The federal government had for more than a century recognized Oak Flat's significance and protected the land, as well as the Apaches' access to it. The site includes old-growth oak groves, sacred springs and burial locations, according to court filings, and the Apaches consider Oak Flat to be "a unique dwelling place of spiritual beings called Ga'an."
But that changed after a copper deposit was discovered under the site in 1995. Seeking to obtain the deposit, two mining companies, Rio Tinto and BHP, created a joint venture called Resolution Copper.
From 2005 to 2013, Resolution Copper's backers in Congress introduced legislation to transfer Oak Flat to the company, though the efforts were not successful.
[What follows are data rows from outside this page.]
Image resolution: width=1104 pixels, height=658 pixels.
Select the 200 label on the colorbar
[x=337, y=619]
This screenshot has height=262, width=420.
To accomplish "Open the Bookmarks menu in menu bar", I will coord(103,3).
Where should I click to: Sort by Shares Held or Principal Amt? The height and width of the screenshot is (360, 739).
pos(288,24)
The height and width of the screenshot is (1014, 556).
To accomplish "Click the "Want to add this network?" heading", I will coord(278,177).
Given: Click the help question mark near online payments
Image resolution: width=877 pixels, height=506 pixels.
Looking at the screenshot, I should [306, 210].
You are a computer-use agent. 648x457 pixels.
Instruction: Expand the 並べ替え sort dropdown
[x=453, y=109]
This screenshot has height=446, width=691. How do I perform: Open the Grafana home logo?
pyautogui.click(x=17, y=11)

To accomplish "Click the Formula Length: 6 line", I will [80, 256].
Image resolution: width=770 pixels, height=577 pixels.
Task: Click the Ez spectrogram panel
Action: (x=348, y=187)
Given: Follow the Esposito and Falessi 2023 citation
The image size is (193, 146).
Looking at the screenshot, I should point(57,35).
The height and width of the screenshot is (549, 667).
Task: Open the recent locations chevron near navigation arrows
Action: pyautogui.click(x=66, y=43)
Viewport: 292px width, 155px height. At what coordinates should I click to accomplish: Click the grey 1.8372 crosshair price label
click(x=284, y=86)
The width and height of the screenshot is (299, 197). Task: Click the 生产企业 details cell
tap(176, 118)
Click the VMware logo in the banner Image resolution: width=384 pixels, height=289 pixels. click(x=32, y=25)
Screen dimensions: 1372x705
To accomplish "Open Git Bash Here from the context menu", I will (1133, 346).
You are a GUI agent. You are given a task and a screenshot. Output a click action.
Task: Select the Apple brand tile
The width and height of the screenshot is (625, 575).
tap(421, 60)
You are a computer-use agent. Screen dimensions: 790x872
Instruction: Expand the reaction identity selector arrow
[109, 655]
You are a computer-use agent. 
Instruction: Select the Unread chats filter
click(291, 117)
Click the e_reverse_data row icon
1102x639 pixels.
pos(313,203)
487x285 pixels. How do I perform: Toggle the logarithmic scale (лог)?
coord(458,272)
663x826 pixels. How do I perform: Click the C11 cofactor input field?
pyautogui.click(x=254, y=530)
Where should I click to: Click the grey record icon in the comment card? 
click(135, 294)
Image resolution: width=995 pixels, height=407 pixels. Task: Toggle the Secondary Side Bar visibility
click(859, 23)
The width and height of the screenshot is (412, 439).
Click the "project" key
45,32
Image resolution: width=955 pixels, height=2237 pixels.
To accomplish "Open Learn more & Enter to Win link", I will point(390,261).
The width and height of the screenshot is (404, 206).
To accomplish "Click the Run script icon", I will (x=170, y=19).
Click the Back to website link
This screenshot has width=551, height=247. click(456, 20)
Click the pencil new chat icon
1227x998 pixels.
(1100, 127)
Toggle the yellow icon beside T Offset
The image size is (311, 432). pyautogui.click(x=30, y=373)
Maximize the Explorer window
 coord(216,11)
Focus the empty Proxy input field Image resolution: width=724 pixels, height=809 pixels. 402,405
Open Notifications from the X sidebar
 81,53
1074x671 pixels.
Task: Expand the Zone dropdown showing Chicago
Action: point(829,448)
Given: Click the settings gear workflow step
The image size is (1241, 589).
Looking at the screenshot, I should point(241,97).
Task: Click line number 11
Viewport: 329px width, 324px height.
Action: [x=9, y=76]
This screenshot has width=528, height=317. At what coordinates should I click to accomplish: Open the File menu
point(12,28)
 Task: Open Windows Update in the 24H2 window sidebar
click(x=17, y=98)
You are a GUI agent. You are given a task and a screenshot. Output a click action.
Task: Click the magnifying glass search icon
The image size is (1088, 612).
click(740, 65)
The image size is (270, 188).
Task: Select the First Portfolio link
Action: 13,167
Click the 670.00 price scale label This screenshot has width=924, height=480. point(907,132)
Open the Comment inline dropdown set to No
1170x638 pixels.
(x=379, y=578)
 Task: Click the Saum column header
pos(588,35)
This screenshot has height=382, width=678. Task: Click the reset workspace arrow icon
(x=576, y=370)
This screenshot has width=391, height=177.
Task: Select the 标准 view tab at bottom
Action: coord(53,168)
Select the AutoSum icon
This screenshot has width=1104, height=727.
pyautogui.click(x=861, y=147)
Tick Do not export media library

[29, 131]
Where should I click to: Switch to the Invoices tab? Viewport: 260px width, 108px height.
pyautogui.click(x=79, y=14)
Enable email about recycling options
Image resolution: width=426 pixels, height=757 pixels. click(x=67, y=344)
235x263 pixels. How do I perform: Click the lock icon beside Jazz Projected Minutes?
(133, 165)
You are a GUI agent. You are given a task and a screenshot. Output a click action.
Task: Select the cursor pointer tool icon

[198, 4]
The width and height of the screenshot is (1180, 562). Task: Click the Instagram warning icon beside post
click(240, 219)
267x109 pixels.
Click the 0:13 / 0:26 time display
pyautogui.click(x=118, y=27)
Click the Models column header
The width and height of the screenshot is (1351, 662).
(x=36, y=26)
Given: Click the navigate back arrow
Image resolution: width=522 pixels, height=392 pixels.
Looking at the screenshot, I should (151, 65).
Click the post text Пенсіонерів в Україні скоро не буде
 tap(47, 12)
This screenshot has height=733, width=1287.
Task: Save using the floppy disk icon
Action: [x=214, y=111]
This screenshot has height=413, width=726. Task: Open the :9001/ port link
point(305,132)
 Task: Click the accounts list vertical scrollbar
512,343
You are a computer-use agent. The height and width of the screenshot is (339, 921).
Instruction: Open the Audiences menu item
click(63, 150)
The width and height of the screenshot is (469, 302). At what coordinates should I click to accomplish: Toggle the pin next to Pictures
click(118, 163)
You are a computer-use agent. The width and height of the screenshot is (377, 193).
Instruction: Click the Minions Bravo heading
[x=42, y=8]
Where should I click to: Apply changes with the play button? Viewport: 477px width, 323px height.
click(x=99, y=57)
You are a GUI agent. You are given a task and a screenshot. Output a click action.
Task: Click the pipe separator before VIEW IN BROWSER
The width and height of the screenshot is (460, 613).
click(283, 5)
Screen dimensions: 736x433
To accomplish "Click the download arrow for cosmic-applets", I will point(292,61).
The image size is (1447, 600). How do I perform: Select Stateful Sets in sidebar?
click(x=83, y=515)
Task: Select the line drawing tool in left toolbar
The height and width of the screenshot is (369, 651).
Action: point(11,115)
Then, in 2014, a land-transfer bill was included in a must-pass defense package, which authorized the transfer of roughly 2,422 acres including Oak Flat to Resolution Copper in exchange for other parcels of land.
The legislation revoked prior presidential orders that protected Oak Flat from mining and directed the secretary of Agriculture to prepare an environmental impact statement for the project. That environmental impact statement, published in January 2021, confirmed that the copper mine would "directly and permanently" damage Oak Flat. To extract the copper, the company plans to use a technique called panel carving, which Apache Stronghold said would turn the site into a crater that is roughly 1,000 feet deep and nearly two miles wide.
While the original environmental impact statement was withdrawn shortly after it was issued, the Trump administration has said that it plans to publish a final version next month and move forward with the land transfer to Resolution Copper.
In an attempt to stop the exchange and subsequent destruction of Oak Flat, Apache Stronghold filed a lawsuit in 2021, arguing that the move violates the Religious Freedom Restoration Act and Free Exercise Clause of the First Amendment.
A federal district court declined to block the land transfer, and a divided U.S. Court of Appeals for the 9th Circuit ultimately rejected Apache Stronghold's challenge, finding that the copper mining project did not impose a substantial burden on the tribes' religious exercise.
The Forest Service has estimated that the project will create 3,500 jobs and contribute $1.2 billion to Arizona's economy each year. But lawyers for the San Carlos Apache Tribe, which worships at the site, said in court papers that Oak Flat "is central to traditional Apache religion as the home of Apache deities and the only place where Apaches can practice unique ceremonies."
The Supreme Court considered whether to take up Apache Stronghold's appeal of the 9th Circuit's decision at more than a dozen closed-door conferences.